* begin AVAILABLE RECORDS *

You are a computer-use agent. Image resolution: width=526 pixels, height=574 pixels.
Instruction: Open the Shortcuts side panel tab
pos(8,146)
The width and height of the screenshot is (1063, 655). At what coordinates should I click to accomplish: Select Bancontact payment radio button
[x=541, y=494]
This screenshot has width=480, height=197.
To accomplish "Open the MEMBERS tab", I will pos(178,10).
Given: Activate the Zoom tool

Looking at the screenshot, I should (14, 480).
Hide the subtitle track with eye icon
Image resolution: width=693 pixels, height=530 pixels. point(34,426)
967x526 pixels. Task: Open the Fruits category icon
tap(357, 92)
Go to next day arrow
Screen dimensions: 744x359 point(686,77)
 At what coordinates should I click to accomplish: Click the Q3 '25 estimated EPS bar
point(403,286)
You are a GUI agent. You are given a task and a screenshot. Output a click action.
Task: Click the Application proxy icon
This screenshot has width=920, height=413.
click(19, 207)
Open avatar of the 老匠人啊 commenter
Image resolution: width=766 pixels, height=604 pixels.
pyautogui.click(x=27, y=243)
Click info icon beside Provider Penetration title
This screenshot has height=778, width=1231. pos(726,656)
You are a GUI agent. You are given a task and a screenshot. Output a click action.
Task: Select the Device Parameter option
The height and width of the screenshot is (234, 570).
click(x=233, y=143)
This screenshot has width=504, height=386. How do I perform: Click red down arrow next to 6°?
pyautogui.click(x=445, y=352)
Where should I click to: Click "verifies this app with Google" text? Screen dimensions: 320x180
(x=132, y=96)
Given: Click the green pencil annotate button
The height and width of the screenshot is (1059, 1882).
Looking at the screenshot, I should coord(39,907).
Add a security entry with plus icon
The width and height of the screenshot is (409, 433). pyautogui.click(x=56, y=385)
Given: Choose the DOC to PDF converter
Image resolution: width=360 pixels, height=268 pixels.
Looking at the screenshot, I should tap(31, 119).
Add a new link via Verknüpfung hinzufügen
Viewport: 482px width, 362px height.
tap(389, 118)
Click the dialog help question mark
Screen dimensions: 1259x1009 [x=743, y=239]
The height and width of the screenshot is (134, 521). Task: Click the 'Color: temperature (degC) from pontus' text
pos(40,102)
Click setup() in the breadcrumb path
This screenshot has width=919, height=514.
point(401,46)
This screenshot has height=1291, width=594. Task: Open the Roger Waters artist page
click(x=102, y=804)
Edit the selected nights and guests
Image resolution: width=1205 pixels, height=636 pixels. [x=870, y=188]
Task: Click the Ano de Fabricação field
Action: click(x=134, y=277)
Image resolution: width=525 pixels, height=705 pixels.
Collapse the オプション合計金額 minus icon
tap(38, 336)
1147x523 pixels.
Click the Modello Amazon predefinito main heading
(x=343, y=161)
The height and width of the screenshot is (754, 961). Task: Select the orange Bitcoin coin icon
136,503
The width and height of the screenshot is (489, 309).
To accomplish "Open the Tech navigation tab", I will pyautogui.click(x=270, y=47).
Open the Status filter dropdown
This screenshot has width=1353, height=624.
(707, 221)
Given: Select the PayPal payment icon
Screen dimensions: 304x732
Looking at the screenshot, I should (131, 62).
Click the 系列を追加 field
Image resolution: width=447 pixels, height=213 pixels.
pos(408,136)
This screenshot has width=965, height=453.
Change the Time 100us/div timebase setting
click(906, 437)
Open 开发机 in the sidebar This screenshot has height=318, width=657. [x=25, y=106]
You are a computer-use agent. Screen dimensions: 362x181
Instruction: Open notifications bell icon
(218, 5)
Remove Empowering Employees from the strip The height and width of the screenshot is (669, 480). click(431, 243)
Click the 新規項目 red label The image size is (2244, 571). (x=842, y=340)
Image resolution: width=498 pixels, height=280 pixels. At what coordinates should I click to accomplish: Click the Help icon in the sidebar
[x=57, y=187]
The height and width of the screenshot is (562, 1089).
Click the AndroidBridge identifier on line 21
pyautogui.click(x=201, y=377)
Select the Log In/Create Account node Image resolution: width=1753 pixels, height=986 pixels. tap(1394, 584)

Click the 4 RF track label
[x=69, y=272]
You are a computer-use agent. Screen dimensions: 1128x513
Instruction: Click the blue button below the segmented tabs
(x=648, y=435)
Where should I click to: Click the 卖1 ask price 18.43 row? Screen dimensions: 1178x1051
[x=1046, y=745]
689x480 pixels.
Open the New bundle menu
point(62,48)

* end AVAILABLE RECORDS *

Gather every line in the records above that contains the word "track", and copy each one.

■ WRITTEN RESPONSE
Hide the subtitle track with eye icon
Click the 4 RF track label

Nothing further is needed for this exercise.